Your problem is still open, in the sense there is so much research about optimizing pathfinding and reducing its time complexity (however there is much advancement if positions are constrained in euclidean space: so travelling cost is equal to distance), I don't know the details of your game, but I think you don't need to be 100% precise, if you have to play with foot positions I may argue a more viable solution is to just take random positions as long as those positions will end up closer to goal, then when you are close enough to your goal enable precise pathfinding in order to search for a local position.

You can even develop a strategy (the same a player would do), in a sense that you choose euristics that will move foots to predetermined locations (in example 2 vertical lines) from wich you know you can incrementally adjust nodes in the path, effectively I think your problem resembles me more Inverse Kinematics than pathfinding. If you need further delucidations just ask in comments.

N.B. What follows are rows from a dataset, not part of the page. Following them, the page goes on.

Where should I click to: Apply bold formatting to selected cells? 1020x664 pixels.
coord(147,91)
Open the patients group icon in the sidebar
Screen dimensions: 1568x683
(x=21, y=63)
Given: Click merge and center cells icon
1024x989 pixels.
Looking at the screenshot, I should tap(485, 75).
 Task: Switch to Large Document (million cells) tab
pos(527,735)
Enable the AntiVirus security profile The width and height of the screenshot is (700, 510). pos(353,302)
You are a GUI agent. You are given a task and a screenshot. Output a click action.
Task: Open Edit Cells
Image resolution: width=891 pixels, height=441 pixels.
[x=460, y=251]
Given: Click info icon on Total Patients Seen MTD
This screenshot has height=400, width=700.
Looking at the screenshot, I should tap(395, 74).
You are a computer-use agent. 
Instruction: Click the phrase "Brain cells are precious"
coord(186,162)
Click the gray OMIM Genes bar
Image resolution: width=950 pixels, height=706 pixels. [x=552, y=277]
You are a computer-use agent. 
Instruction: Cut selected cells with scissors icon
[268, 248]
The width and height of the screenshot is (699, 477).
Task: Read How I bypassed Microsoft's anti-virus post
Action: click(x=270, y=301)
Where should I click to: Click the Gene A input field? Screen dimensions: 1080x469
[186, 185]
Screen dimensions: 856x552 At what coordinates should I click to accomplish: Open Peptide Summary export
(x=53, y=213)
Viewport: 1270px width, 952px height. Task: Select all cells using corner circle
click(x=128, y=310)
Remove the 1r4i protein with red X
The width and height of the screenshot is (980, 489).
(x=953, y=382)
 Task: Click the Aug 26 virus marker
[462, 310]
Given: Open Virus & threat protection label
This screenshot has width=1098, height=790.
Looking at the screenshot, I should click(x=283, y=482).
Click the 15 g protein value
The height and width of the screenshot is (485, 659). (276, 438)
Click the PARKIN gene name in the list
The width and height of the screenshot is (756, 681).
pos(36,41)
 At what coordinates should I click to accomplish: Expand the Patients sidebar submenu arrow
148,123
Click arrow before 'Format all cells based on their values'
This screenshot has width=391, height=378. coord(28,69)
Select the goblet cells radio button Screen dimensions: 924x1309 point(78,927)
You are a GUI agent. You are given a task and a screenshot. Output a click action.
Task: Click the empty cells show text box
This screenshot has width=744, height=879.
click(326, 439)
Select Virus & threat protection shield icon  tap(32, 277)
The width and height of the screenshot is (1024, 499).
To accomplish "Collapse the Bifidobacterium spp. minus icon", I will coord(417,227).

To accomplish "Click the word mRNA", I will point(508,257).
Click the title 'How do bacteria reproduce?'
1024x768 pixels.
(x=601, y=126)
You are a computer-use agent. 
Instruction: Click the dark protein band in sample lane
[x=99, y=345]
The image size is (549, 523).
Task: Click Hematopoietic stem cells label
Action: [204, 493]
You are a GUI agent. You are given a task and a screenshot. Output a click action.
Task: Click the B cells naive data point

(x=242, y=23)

In example, if you are able to reach a state such that your foots are along a line, and starting location and goal location are simmetric to that line, you then just need to know that you have to do the same moves you used to reach that line, but you have to mirror back that moves (you halve the distance of computations, wich turns in much lesser time because O is not linear)

Another possible approach, just reduce granularity of your coordinates when you are far from goal (in example instead of having 10 different states for X, just use 3/4 different states for it).

And as all algorithms, just quickly discard branches in your search that are clearly wrong or too distant, some simple heuristic will suffice.

In example, If I'm correct your are examining possible moves, wich means there will always be a move that will bring your foot back in its previous position, just discard branches for that moves.